Wednesday, August 5, 2009

Best Beach Books Ever

Summer time for many, including my family, means going to the beach, so I had a great time browsing through NPR’s Audience Picks 100 Best Beach Books Ever . I have always been a discursive reader --at least since I discovered the word discursive when I was about 14 -- and apparently the NPR audience members are too. What an amazing variety of books have been suggested for the list! And I am pleased to report that I have read about half of them – so far.

The list includes classics like Treasure Island (ranked # 100) and Huckleberry Finn (#21) that I reread every few years, also Jane Austen (#5) and Emily Bronte (#76) that I don’t. There are classic mysteries like Agatha Christie’s Murder on the Orient Express (#50), along with contemporary ones including Janet Evanovitch (#87) and Scott Turow (#91).

There are titles that seem to me to be perfect beach books, including Tom Wolfe’s Bonfire of the Vanities and Helen Fielding’s Bridget Jones’s Diary (#4) or titles by Ken Follett (#41) and Carl Hiaasen (#99). On the other hand, Bonfire of the Vanities tied with William Golding’s Lord of the Flies for number 74 on the list!?! And has anyone really ever seen a reader stretched out on a chaise lounge reading Love in the Time of Cholera by Gabriel Garcia Marquez (#56)?

Two titles by Cormac McCarthy made the list -- All the Pretty Horses (#83) and The Road (#86). Both of these books worked for me as late night reading, but you definitely won’t find them in my beach bag. I did read Peter Benchley’s Jaws (#62) at the beach when it was first published, though I have to confess that I was pretty nervous about going into the ocean for the rest of that week.

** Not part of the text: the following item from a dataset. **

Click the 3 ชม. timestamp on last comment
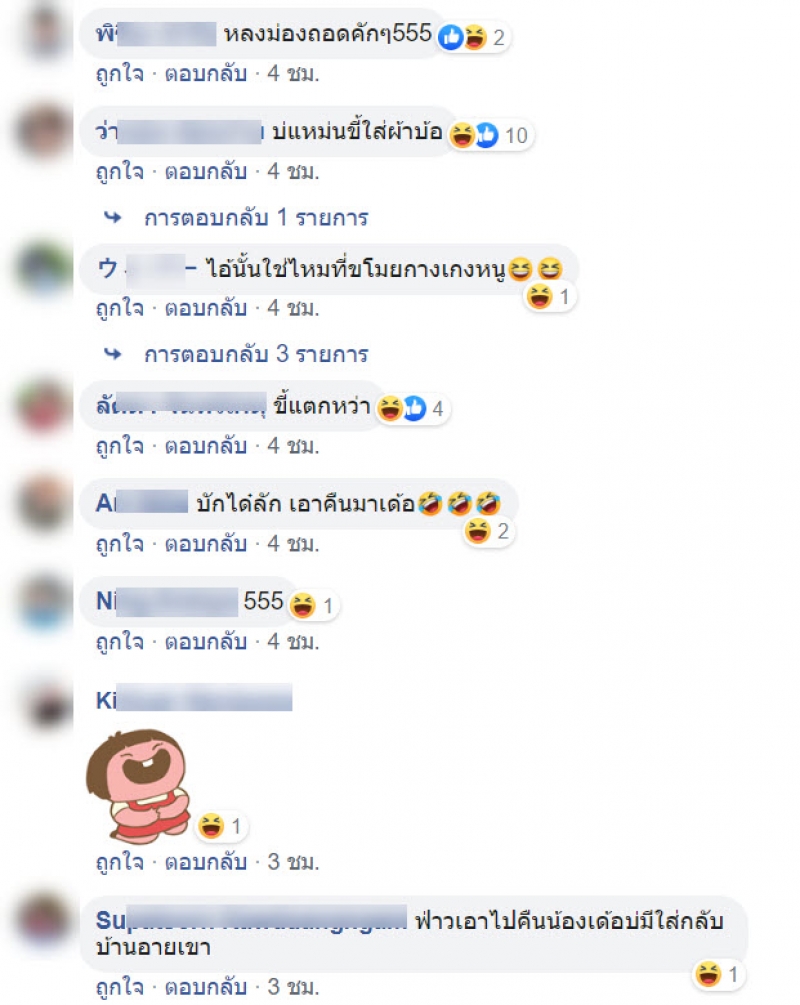Viewport: 800px width, 1005px height. pyautogui.click(x=293, y=986)
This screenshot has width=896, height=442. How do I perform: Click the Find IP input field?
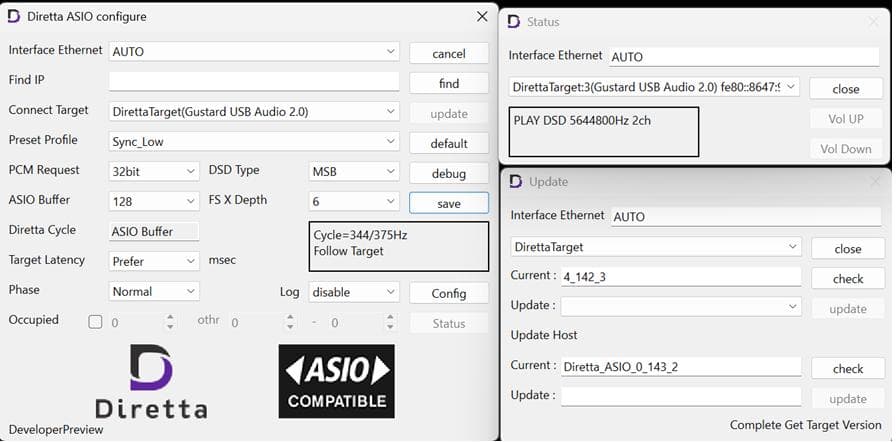[x=254, y=82]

It is fun to scan any list of recommended books and pick out the ones you have read and love, but it is even more fun to be reminded of books you haven’t read and maybe didn’t even realize you wanted to. On the 100 Best Beach Books list I just spotted Princess Bride by William Goldman (#28). My family fell in the love with the movie Princess Bride when it was released in 1987. Give a Bowen any excuse and we still chant “Hello. My name is Inigo Montoya. You killed my father. Prepare to die.” But I have never read the book! The SWAN catalog shows that a copy is on the shelf, so Princess Bride has moved to the top of my own list of books for the beach this summer!